À propos du débat public de Az Est

Il rejaillit une fois chaque année, il se prélasse quelques jours dans les colonnes d’un de ces journaux populaires, puis il replonge dans la pénombre. C’est ça le problème avec l’au-delà. Le lecteur s’y habitue, il le tolère avec bienveillance, il acquiesce, il émet parfois un mol avis, sans trop de conviction. Les occultistes, spiritistes et gnostiques professionnels et secrets rédigent leurs déclarations avec la sévérité des communiqués officiels, assumant quasiment, conscients de leur responsabilité, le rôle délicat de l’autorité en la matière. Ils affirment leur position sur la réciprocité du corps et de l’âme, ils rassurent l’opinion publique : l’au-delà existe bel et bien, ou plutôt il existe toujours, et ils citent "quelques cas" en guise de preuve dans lesquels une âme zélée aurait donné des signes de vie dans l’au-delà "sous strict contrôle scientifique", une âme qui voulait à tout prix faire parler d’elle dans la presse. Nous entendons des dates précises, où et quand l’âme serait apparue.

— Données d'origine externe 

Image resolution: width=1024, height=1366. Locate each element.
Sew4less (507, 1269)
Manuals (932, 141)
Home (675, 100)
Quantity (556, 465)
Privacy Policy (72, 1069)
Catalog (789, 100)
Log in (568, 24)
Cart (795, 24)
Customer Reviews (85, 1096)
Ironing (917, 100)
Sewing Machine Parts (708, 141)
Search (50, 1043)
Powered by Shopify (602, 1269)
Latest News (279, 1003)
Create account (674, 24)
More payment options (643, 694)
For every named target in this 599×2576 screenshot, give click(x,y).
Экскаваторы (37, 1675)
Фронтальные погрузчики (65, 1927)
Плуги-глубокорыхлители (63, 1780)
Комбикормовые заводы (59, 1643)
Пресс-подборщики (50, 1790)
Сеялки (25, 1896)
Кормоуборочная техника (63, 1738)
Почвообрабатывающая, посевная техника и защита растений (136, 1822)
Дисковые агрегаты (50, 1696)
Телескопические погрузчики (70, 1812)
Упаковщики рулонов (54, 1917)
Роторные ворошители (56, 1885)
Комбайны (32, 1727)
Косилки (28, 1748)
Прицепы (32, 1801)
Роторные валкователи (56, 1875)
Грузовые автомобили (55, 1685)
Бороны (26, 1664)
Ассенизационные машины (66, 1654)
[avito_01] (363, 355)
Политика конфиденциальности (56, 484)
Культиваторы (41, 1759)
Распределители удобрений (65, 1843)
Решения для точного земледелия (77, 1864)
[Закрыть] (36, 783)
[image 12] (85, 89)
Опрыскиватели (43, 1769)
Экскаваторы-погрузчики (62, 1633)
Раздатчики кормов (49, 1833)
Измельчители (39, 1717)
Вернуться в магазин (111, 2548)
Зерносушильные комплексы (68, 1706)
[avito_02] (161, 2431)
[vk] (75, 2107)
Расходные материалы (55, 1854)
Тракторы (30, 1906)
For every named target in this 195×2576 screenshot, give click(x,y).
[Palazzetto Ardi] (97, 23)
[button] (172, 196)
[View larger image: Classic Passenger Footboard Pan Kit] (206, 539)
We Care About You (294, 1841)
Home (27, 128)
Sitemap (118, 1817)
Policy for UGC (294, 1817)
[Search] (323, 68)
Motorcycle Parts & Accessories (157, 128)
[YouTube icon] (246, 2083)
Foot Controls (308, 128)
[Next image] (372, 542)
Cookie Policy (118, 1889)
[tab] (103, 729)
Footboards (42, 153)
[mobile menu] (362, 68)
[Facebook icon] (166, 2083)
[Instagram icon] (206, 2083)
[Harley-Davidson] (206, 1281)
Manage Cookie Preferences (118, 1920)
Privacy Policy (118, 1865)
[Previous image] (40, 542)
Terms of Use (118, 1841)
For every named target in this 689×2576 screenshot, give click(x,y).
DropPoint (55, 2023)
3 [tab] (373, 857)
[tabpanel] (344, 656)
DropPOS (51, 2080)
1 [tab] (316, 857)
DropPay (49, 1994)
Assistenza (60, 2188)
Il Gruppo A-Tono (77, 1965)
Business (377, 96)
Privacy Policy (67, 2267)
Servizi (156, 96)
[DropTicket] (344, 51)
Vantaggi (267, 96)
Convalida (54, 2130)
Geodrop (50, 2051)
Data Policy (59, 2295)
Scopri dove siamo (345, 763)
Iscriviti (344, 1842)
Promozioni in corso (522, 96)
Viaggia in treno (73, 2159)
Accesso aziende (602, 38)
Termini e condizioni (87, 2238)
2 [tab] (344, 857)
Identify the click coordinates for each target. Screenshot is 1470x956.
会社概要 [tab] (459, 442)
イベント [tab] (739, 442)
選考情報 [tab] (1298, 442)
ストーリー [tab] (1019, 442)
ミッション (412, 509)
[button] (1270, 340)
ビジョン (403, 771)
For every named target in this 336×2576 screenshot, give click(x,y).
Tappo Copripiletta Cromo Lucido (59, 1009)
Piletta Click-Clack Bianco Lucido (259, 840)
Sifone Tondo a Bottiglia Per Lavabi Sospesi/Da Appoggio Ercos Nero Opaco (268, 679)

Depuis que nous n’avons plus de mer[1], ce sont ces âmes jaillies à la surface des eaux du Léthé et soi-disant observées qui représentent le requin de Fiume[2] dans notre presse. Signe des temps. Jadis, dans les grands siècles de l’Église, lorsque des intérêts pratiques, d’importants problèmes sociaux dépendaient de l’arbitrage de la question, l’au-delà existe-t-il ou non, et que c’était des synodes qui exerçaient l’autorité et le pouvoir de la Société des Nations et des conférences économiques d’aujourd’hui, c’était aux forums les plus importants de prendre des résolutions dans ce genre de débats de longue portée. Quant à leur importance et leur fiabilité, la popularité de cette question, vue par les deux époques, est à l’aune de celle du requin de Fiume par rapport au pape de Rome.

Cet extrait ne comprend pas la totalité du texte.